# Weber Kettle or build UDS



## malibu1979 (Jul 17, 2015)

Looking for my first charcoal smoker/grill and I'm looking for some advise from those who have been where I'm at. I like the Weber Kettle Grill, you can smoke with it and use it as a normal grill. The UDS is also very appealing as a smoker but not sure that it can be used for grilling and such. I would like to hear from those of you that have one,the other or both.

I have a nice gas grill but love the flavor that you get with charcoal. Also have an electric smoker but it's just missing something. 

Thanks!


----------



## ak1 (Jul 17, 2015)

If you want both, get the kettle. 22", It will take some effort to smoke with it, but it is doable. Long smokes, like pulled pork will take a lot of work, ribs or anything below 5-6hrs are fairly easy with some effort watching temps. and reloading the charcoal to maintain temps.

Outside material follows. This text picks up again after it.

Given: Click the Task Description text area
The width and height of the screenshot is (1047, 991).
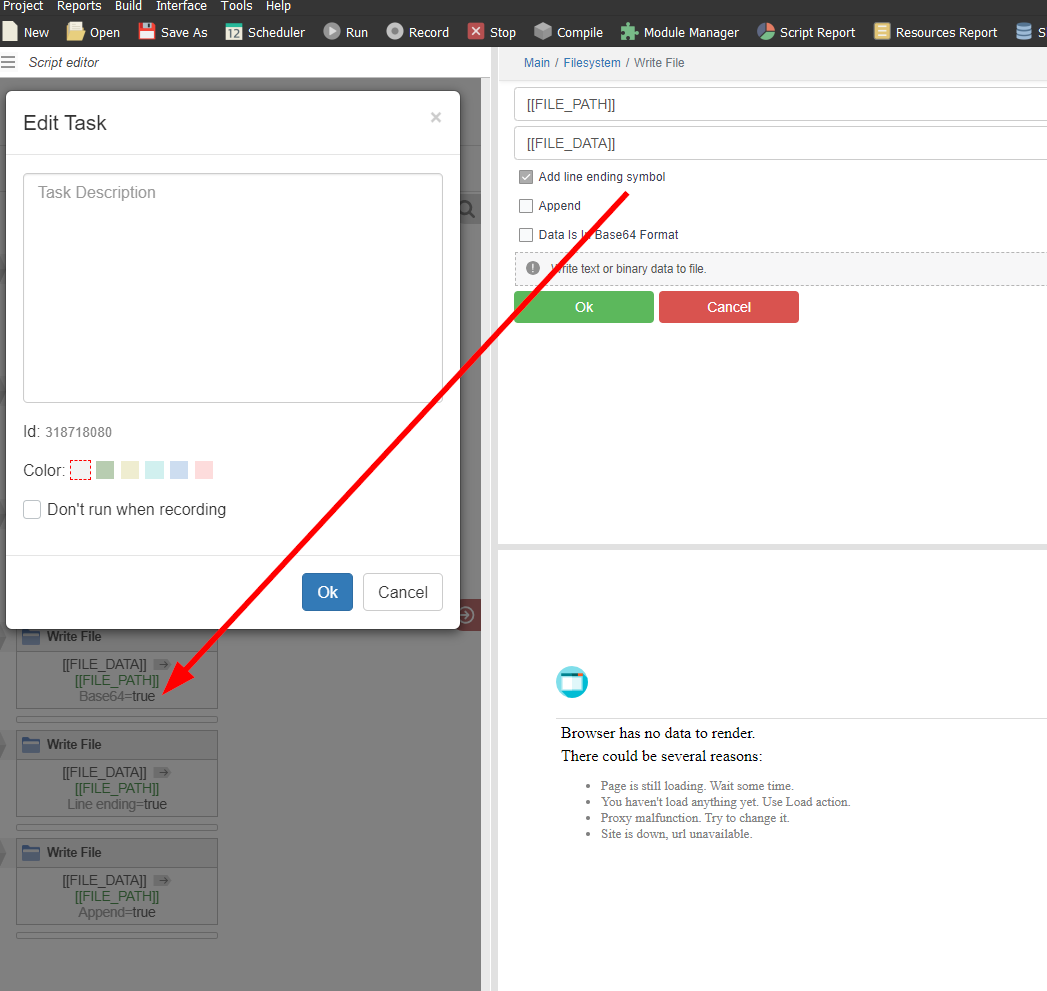Looking at the screenshot, I should point(233,288).
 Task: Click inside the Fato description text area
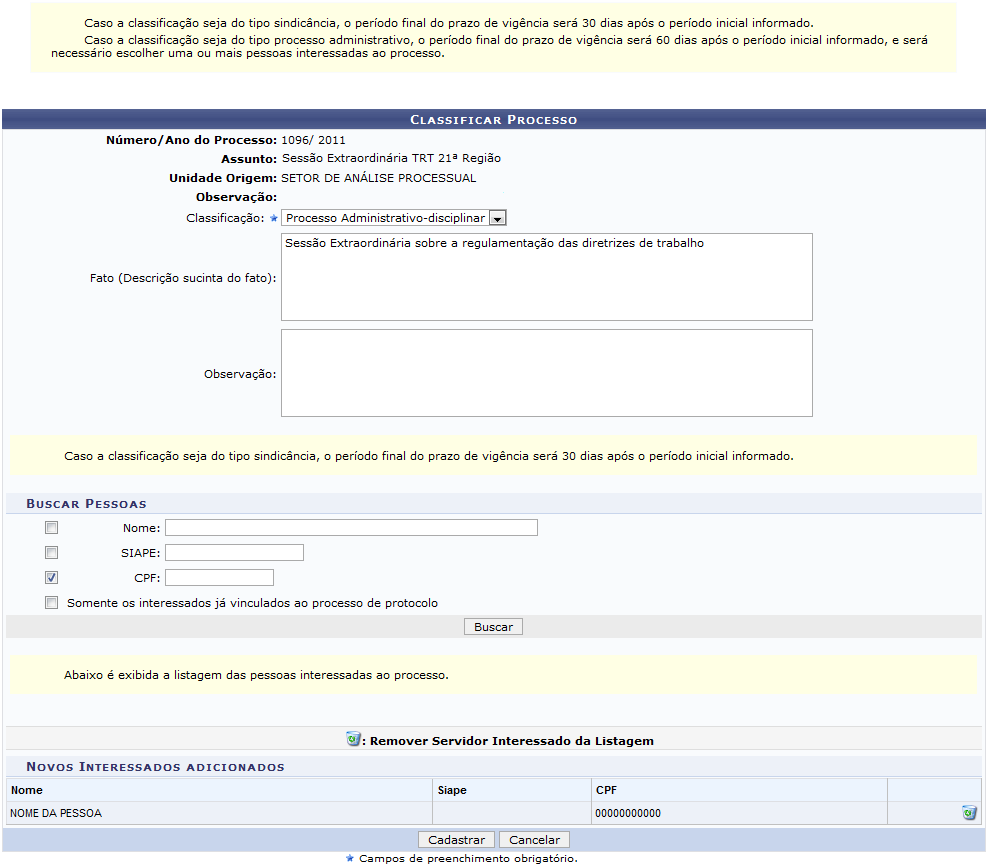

UDS is great for long smokes, it's pretty much set it & forget it.  I've never tried grilling with mine, but it may be doable if you leave the lid off and let the charcoal get really hot. Typically with a UDS the grates are too far away from the coals to get a really high heat.

Best case... get both.


----------



## lemans (Jul 18, 2015)

First of all .. Propane grills are great and fast heat, but nothing until you cook over charcoals
     The weber 22 silver is like $89.00!  Unbelievable... The gold with the fancy clean out bucket and the hinged grates is another $50. Well worth it!!! You can smoke almost anything on it and then go ahead an que the best steak with on it.. Super versatile.   
  Everyone should have at least one in their collection.. I have 2... I bought a 18 at a garage sale for $5.00.  Couldn't resist. 
   Ps go to you tube and look up bar b cue put boys.. They do 90 percent of their smokes on a weber!!!!


----------



## dirtsailor2003 (Jul 18, 2015)

If you make adjustable grates and or an adjustable height rack for the charcoal basket you can get the UDS up to super high temps. The rack system in my UDS allows me to raise or lower the racks in 1" increments from the top to the drum to the top of the charcoal basket. I have had my UDS above (450, highest my therm goes) many times. 

I don't use it much though as I rarely do large cooks. If I do I typically use my WSM 18.5. Which if you take the body off you can put the grill grate on the base right at charcoal level.


----------



## dirtsailor2003 (Jul 18, 2015)

Forgot to mention I believe that the Big Poppa UDS kit has an adjustable charcoal basket system that allows you to lower or raise the basket.


----------